La Spagna (English: "Spain"), also called La Spagna in rima is a 14th-century Italian epic attributed to the Florentine Sostegno di Zanobi and likely composed between 1350 and 1360 The poem is in ottava rima, composed of 40 cantos (or cantari) each of about 40 octaves. The work is an adaptation of the story of Charlemagne's battles in Spain and the adventures of his nephew, the paladin Orlando (Roland), including the tale of his mortal duel with Ferraguto and his ultimate death at Roncesvalles.

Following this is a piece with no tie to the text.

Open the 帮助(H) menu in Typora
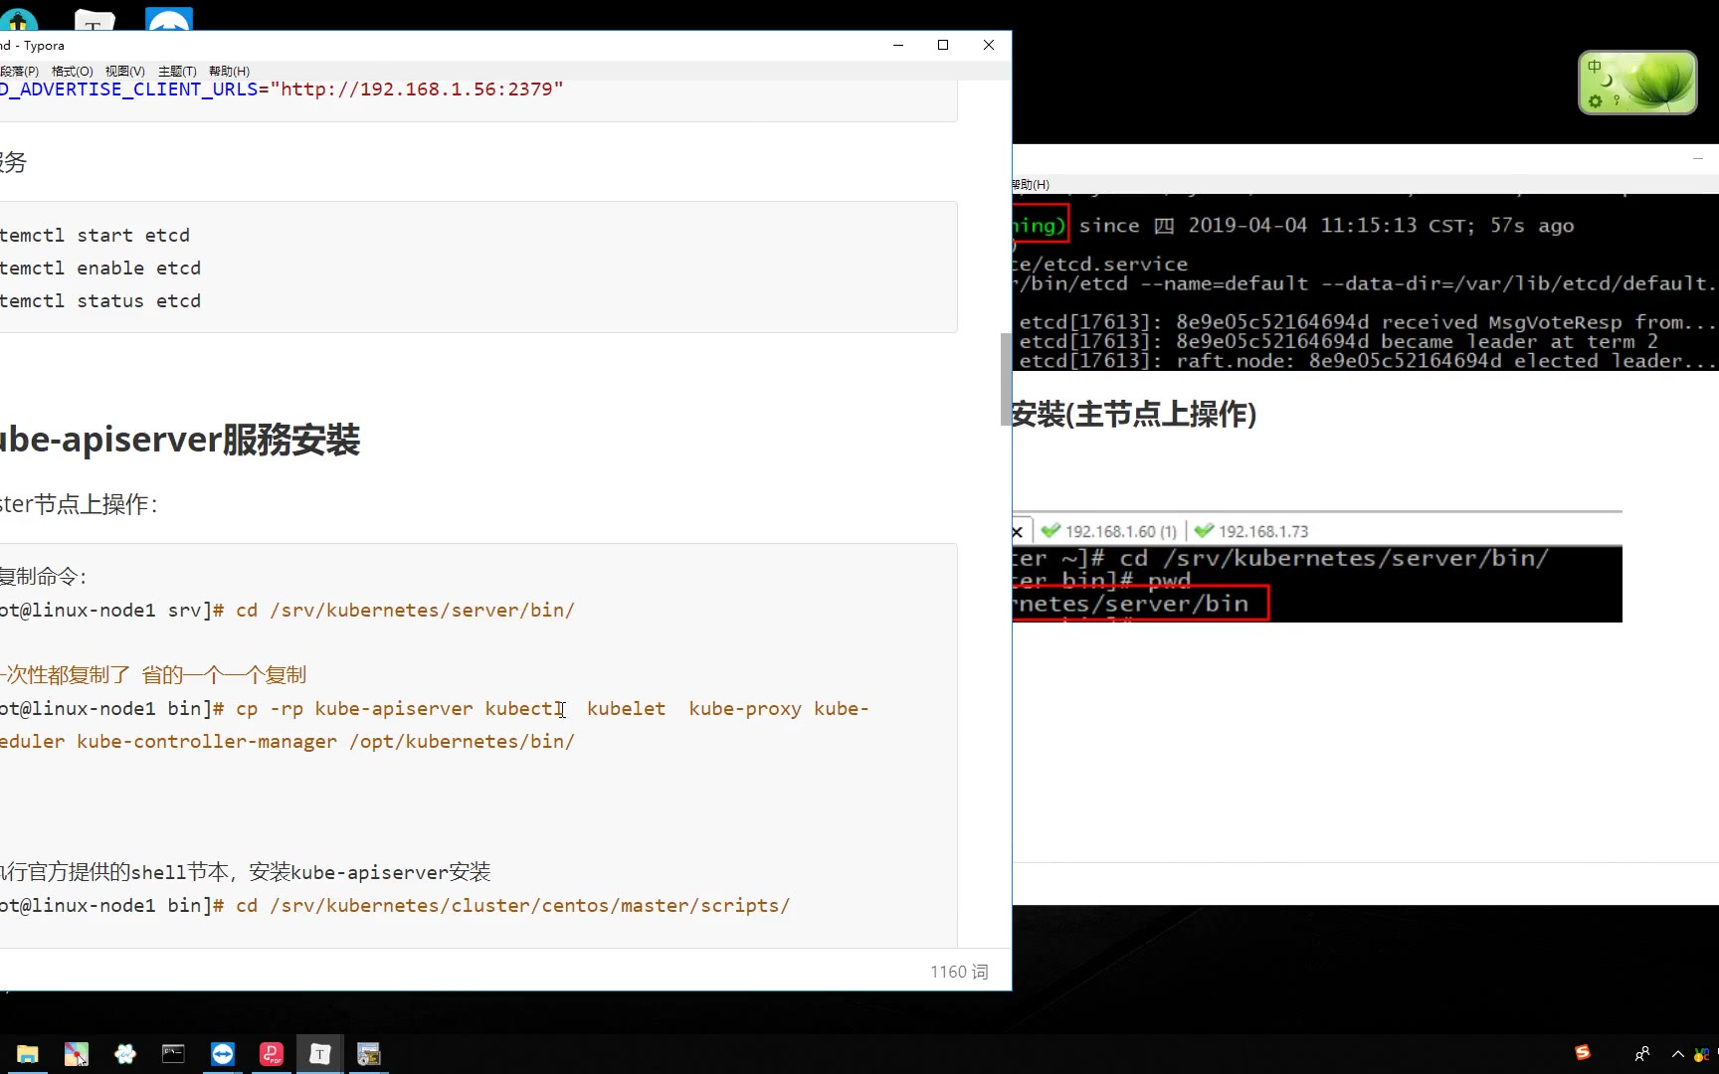1719x1074 pixels. point(229,72)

The material derives originally from the much translated and adapted Pseudo-Turpin Chronicle (Historia Caroli Magni, Book IV of the Codex Calixtinus, a Latin chronicle concerning the feats of Charlemagne from the middle of the 12th century). The story of the death of Roland is also treated in The Song of Roland. An adaptation of the Pseudo-Turpin material also occurs in the anonymous Franco-Venetian epic L'Entrée d'Espagne (c.1320; the author is thought to be from Padua).

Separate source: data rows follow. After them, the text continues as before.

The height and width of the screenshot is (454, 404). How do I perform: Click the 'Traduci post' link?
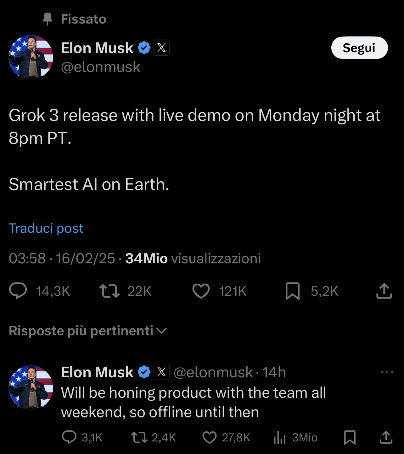point(46,228)
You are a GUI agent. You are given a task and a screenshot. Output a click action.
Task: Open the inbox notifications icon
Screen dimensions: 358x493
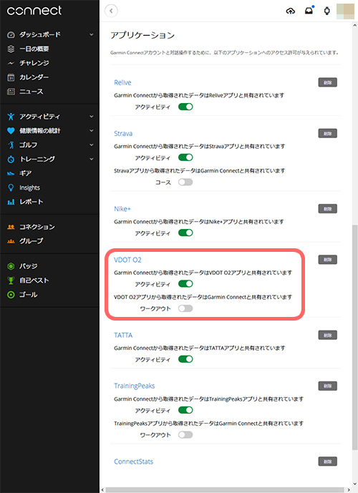pos(309,11)
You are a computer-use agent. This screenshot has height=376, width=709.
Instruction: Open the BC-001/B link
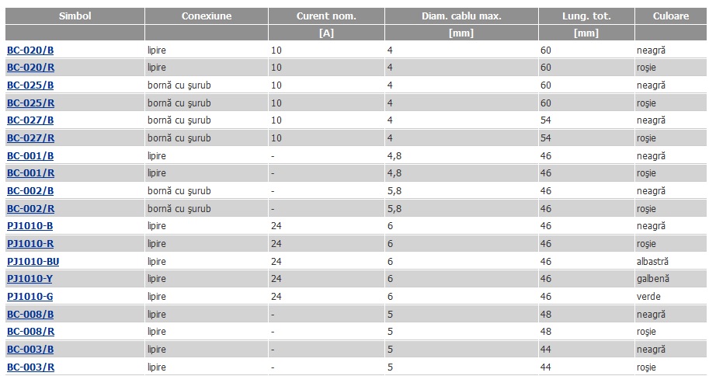(x=30, y=156)
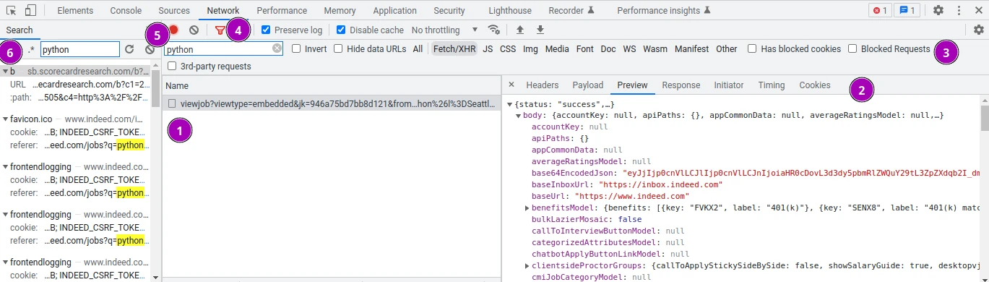This screenshot has width=989, height=282.
Task: Uncheck the Preserve log checkbox
Action: click(x=266, y=30)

La Spagna, which has been described by critics as "a darkly dramatic and often electrifyingly effective treatment of Ganelon's final treachery and Orlando's noble death", was an important source for the Italian romantic epics Morgante by Luigi Pulci (the last five cantos of Pulci's work are based on La Spagna), Orlando innamorato by Matteo Maria Boiardo and Orlando furioso by Ludovico Ariosto.